Con premura guardó todo en su sitio y alcanzó a sentarse sobre la cama justo cuando Isidro ingresaba a la habitación. Había sido más fácil de lo que había pensado, ni siquiera se había tenido que sacar la ropa. Sonrió. Ahora solo faltaba deshacerse del coronel.
Plasencia sirvió dos copas y le ofreció una.
—Por las sorpresas —dijo al momento del brindis. Chocaron cristales y bebieron.
Blanca empezó a hablar. Si bien no era una gran conversadora ya había aprendido cuáles eran los temas de preferencia de su interlocutor. A Isidro solo hacía falta tirarle algunas líneas para que empezara a parlotear sin parar. Esa noche fue diferente, el hombre tenía otra cosa en mente y fue por ella.

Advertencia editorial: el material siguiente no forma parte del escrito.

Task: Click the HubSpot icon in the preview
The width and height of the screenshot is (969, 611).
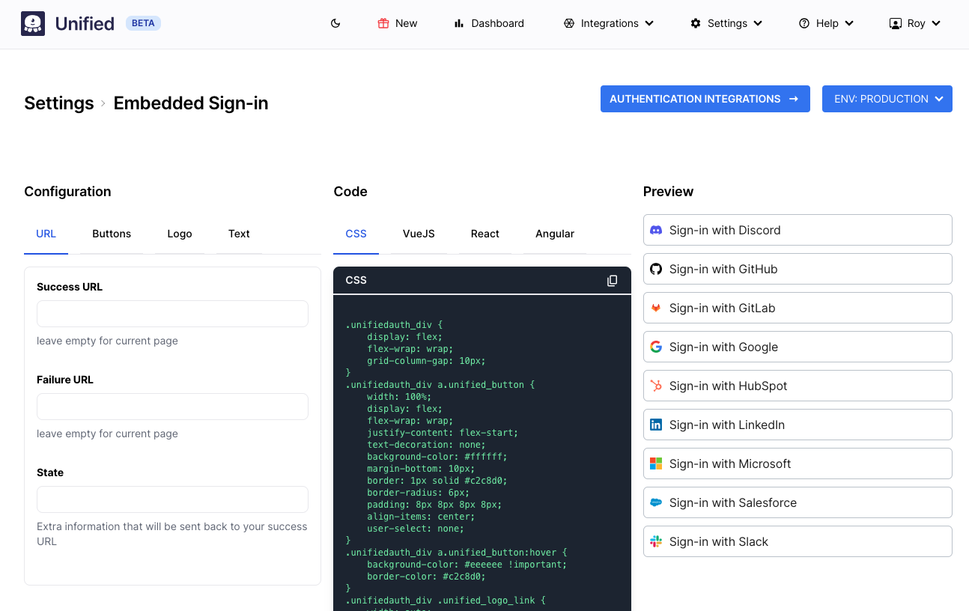Action: click(x=656, y=386)
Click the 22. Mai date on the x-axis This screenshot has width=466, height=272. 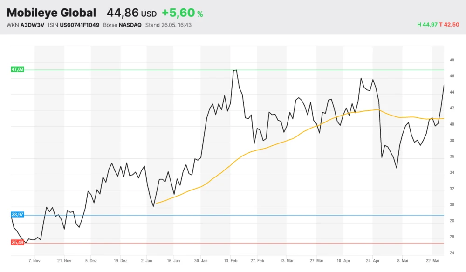[433, 261]
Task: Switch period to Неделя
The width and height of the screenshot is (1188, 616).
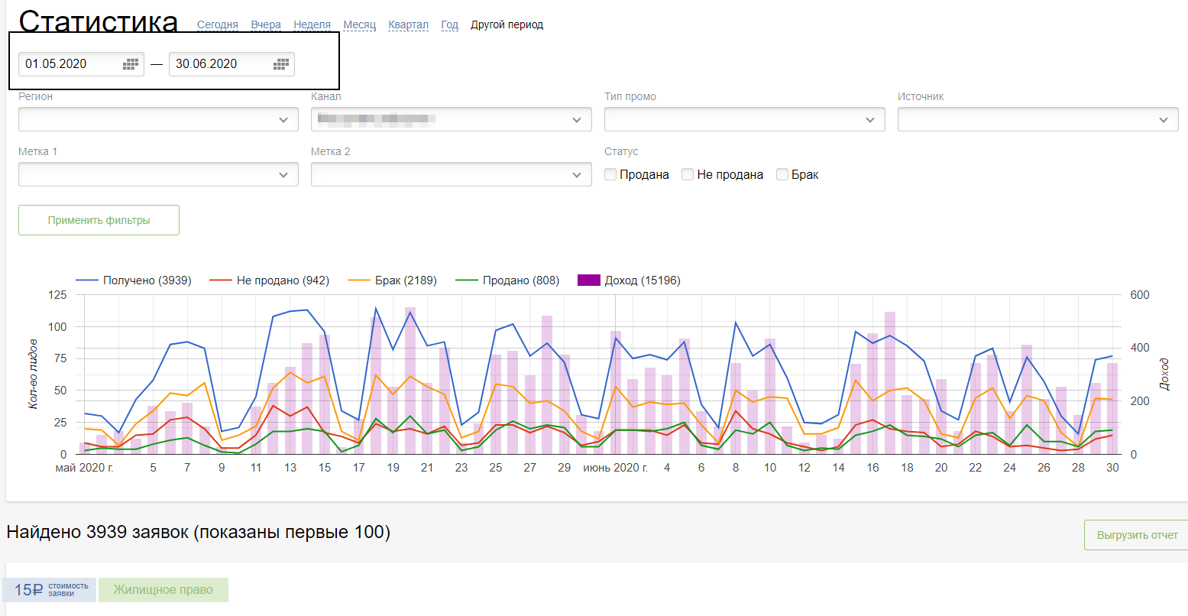Action: point(312,24)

Terminada la primera copa, las tomó y las dejó sobre la mesa de luz. Se acercó a la cama donde ella estaba y se sentó a su lado. Sin preámbulos la besó. Blanca se sintió extraña y con culpa: le gustaba ese beso. El perfume de Isidro la envolvió y se dejó llevar cuando él la recostó y empezó a acariciarla. Hacía tanto tiempo que nadie la mimaba… Cerró los ojos y sintió las manos recorriéndole la cintura y ascendiendo a sus pechos. Cuando él la cubrió con su cuerpo, fue como si un incendio la habitara. La boca de Isidro buscaba sus pezones luego de desprenderle el saco y la blusa. Aun con ropa él empezó a moverse, restregándose contra ella, arrastrándola en un camino sin retorno. Él advirtió que ella estaba al borde de su resistencia y se detuvo, dejándola ardiente. Se incorporó y se abrió los pantalones; ella lo miraba, atónita por lo que estaba permitiendo que pasara. Isidro le separó las piernas y le subió la falda. Cuando halló su centro con los dedos, sonrió al palpar su humedad. Se introdujo en ella y la hizo explotar de placer. Después, se dedicó a su propia satisfacción.
Al finalizar, Isidro la abrazó. Blanca se acurrucó contra él y cerró los ojos. “¿Qué he hecho?”, se reprochó. Sin embargo, no era capaz de sentir rechazo: lo había disfrutado. Isidro era un hombre atento y había sabido esperarla.
El frío se hizo sentir al bajar la temperatura de sus cuerpos.
—Entremos a la cama —dijo Plasencia.
—Será mejor que vuelva a mi dormitorio.
—Quédate y pasa la noche conmigo —pidió—. Deseo que esta maldita guerra acabe cuanto antes así podemos tener una vida normal. Te quiero en ella, Blanca.
Ella bajó la mirada, avergonzada. No estaba preparada para esa velada confesión, estaba segura de que ella la había provocado con su actitud.
—Isidro, yo… —No sabía qué decir—. Quizás debería irme.
—Está bien —concedió—. Ve a dormir a tu cuarto frío y solitario —bromeó—. Aunque estoy seguro de que aquí estarás mejor.
—Lo sé… —Se levantó y empezó a vestirse—. Otro día, quizás.
Isidro la observó dejar la habitación sin saber que nunca más volvería a verla.